Judge Declares Seattle Garbage Check Unconstitutional

By Eowyn @DrEowyn

In January 2015, Dr. Eowyn told you about how the City of Seattle residents could no longer throw food away in their garbage due to a new law that went into effect Jan. 1 of that year. The city wanted to fine families $1 on their garbage bill for putting “food-contaminated cardboard” in their trashcans. Enforcement of this new law would go into effect in July 2015 and garbage employees would go through garbage cans to ensure that people weren’t violating the new law.

A lawsuit ensued and sanity prevailed (hard to believe given that it’s liberal lala-land in Seattle and King County).

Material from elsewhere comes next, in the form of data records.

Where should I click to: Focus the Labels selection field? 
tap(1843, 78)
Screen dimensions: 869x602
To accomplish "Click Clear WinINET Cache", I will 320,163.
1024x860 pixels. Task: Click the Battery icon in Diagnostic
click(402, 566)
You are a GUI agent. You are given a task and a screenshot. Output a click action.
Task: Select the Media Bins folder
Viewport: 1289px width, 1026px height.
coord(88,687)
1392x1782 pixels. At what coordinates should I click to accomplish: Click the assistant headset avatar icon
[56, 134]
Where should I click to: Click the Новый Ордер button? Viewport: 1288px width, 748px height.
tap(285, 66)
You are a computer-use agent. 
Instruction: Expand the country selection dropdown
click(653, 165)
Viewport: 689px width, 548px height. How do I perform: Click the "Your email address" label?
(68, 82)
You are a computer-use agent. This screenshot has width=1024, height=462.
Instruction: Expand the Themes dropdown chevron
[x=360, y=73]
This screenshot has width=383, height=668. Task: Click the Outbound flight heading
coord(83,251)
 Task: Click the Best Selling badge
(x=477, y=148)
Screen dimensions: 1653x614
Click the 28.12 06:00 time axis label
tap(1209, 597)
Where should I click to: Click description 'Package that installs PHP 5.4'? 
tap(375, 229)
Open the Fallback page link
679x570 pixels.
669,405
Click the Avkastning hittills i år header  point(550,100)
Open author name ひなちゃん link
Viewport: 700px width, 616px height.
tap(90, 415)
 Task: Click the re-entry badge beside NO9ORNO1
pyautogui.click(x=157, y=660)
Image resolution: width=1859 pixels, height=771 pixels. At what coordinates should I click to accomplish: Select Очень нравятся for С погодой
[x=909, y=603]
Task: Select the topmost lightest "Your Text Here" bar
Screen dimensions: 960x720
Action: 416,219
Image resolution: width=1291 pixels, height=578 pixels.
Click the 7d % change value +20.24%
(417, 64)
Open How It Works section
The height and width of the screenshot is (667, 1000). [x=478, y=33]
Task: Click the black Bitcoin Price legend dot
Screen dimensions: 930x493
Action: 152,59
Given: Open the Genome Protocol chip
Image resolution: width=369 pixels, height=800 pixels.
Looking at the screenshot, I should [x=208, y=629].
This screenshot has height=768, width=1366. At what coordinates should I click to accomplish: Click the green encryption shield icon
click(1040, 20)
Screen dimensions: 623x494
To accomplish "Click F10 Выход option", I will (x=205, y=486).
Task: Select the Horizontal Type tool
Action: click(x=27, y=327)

MyNorthwest.com reports that the City of Seattle can’t rummage through your garbage after all.

Judge Andrus

King County Superior Court Judge Beth Andrus declared last Wednesday that Seattle’s ordinance that allows garbage collectors to look through people’s trash to ensure food scraps aren’t mixing with trash is “unconstitutional and void.”

Eight plaintiffs joined together to sue the city over its practices regarding garbage collection. The Libertarian group, Pacific Legal Foundation, filed the lawsuit last July.

Andrus entered an injunction against the city’s enforcement of the ordinance, according to court documents.